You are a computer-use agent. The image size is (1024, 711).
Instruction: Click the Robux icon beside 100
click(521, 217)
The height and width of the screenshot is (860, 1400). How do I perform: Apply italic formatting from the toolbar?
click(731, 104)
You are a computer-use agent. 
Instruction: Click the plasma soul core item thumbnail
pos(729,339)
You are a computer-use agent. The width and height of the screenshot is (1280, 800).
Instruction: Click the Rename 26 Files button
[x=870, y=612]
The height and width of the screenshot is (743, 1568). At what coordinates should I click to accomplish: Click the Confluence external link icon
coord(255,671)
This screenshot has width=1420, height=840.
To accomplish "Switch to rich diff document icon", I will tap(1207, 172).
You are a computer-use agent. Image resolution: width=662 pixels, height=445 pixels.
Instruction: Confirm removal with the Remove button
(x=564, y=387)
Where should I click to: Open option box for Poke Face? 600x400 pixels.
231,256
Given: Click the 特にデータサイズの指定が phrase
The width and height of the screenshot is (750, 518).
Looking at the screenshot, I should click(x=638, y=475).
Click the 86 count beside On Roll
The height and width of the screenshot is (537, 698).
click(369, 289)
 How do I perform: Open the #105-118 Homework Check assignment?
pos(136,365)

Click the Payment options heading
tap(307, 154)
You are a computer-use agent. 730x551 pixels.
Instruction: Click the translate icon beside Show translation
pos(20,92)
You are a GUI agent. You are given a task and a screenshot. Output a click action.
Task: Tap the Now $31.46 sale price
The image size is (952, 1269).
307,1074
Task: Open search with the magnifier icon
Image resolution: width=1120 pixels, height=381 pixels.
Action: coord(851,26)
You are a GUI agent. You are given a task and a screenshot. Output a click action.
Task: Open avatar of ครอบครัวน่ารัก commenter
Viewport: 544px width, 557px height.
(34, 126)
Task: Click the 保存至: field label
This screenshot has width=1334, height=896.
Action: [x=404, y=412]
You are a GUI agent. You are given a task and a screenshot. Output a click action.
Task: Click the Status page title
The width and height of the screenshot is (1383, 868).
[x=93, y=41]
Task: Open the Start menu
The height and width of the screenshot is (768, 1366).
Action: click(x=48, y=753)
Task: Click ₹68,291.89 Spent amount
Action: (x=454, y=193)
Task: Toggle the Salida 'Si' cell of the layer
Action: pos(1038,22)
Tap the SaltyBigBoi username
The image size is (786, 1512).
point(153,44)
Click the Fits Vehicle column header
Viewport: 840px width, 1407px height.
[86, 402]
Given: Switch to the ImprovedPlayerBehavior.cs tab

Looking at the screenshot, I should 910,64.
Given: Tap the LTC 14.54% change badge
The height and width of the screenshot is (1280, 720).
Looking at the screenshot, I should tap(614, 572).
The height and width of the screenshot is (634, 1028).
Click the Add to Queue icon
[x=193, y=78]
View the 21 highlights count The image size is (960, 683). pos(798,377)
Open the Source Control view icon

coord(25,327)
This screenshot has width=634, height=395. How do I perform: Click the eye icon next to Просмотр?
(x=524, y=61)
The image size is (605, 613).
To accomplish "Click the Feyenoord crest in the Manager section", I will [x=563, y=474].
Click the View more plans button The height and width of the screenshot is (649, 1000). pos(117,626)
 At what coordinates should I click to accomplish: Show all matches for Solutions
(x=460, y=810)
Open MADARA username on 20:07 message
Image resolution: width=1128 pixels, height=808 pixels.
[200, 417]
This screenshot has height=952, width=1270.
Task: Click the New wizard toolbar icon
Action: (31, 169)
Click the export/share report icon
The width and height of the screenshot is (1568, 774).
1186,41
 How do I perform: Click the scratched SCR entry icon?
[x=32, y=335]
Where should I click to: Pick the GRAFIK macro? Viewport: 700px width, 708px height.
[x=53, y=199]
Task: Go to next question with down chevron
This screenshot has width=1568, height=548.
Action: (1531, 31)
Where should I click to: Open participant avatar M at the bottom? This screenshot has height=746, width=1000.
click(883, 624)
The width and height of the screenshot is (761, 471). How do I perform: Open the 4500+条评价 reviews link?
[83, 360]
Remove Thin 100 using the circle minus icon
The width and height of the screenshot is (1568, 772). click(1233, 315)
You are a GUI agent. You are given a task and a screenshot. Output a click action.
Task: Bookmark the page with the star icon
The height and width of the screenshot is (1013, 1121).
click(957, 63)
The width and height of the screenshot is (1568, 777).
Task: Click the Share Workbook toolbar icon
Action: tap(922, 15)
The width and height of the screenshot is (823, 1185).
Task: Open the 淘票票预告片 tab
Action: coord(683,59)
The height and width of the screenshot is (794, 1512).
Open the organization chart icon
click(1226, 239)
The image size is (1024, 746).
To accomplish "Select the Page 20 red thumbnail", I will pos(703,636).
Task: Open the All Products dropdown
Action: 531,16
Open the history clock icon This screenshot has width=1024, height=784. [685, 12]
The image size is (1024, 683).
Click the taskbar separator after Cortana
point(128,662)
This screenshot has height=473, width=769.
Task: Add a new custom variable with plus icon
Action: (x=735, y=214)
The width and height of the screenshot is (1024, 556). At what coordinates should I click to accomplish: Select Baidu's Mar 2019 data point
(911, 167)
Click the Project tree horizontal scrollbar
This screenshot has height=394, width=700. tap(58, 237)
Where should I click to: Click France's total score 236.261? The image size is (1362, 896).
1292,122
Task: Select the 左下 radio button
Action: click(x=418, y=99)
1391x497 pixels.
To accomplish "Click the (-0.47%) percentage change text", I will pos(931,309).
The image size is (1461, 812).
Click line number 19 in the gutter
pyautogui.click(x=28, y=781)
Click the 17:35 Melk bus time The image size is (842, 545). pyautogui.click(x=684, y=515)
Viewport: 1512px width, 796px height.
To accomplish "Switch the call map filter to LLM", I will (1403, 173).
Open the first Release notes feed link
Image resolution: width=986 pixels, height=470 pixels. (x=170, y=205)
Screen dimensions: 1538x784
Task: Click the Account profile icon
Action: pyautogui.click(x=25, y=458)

---+---

#### [GIVEN REQUEST]
Could you rewrite the material above, between the lines holding "Click the export/share report icon" and "Action: (1531, 31)", inclusive, keeping every line, requests included? Multiply each coordinate in the answers by 1.9 and round it to a whole number, with halves rounded up.

#### [SOLUTION TO THIS EXERCISE]
Click the export/share report icon
The width and height of the screenshot is (1568, 774).
2253,78
 How do I perform: Click the scratched SCR entry icon?
[x=61, y=637]
Where should I click to: Pick the GRAFIK macro? Viewport: 700px width, 708px height.
[x=101, y=378]
Task: Go to next question with down chevron
This screenshot has width=1568, height=548.
Action: (2909, 59)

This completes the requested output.